If there is widespread measles transmission in the community, there may be limitations on the social worker's ability to undertake kanohi ki te kanohi (face-to-face) visits with tamariki, whānau or family and caregivers.
If there is widespread measles in the region where we are working, our manager should support us if we need to implement Infection Prevention and Control measures, such as using appropriate personal protective equipment or only allowing immune staff to have kanohi ki te kanohi contact with tamariki or rangatahi when they have not been vaccinated or their immune status is unknown.
When measles is confirmed
Our social workers need to continue engaging with tamariki who are in care and we need to consider their needs outlined in their All About Me plan in the context of the current situation. The All About Me plan should specify the frequency of visits to te tamaiti. This should be the starting point for determining the nature and frequency of contact during a spread of measles in communities.
A measles diagnosis could add additional stress to te tamaiti or rangatahi or their whānau or family or caregivers. If anyone needs to stay at home quarantined for a long period of time, it could bring about more challenging dynamics with people in a confined space not being able to engage with their usual daily activities.
This is a time when tamariki and those who care for them are likely to need more support from us than usual. Therefore, providing support to tamariki in care presents unique challenges and we need to be creative and innovative in exploring other ways of engaging that is not person to person.

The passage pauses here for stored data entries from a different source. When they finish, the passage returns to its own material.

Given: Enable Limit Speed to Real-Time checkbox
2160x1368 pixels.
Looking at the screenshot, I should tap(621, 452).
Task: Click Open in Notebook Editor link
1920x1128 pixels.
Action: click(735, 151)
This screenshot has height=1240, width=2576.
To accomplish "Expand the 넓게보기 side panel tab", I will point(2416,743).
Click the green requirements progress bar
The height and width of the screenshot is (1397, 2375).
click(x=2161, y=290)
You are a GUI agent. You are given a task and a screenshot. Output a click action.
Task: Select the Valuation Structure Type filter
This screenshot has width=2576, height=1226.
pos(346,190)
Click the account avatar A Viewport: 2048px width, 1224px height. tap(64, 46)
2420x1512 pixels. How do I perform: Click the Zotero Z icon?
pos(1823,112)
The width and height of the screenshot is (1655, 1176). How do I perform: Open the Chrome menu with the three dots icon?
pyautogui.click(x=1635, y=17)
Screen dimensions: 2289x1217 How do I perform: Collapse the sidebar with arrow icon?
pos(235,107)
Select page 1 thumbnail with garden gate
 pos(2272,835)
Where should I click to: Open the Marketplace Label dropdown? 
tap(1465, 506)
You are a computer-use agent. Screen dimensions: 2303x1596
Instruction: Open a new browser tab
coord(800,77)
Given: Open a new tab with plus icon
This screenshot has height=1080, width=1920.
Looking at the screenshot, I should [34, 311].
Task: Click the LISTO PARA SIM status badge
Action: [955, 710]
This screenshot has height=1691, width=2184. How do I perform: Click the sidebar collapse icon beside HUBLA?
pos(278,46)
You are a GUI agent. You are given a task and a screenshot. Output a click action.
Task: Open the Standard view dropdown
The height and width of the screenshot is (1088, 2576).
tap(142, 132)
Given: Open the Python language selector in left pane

We are not prevented from person-to-person engagement (unless contrary to any Public Health Order issued by Medical Officers of Health under the Health Act 1956) but should use remote engagement wherever it is possible to do so effectively. Kanohi ki te kanohi engagement can only occur where there is a safety or welfare concern that is unable to be effectively addressed or mitigated through remote means and is required. Before undertaking kanohi ki te kanohi engagement, we must be satisfied that this cannot be done appropriately by remote means.
In the absence of kanohi ki te kanohi contact from the social worker and limited contact with whānau or family and others in their whanaungatanga networks, more frequent episodes of engagement using remote means may be appropriate to support both te tamaiti and those caring for them.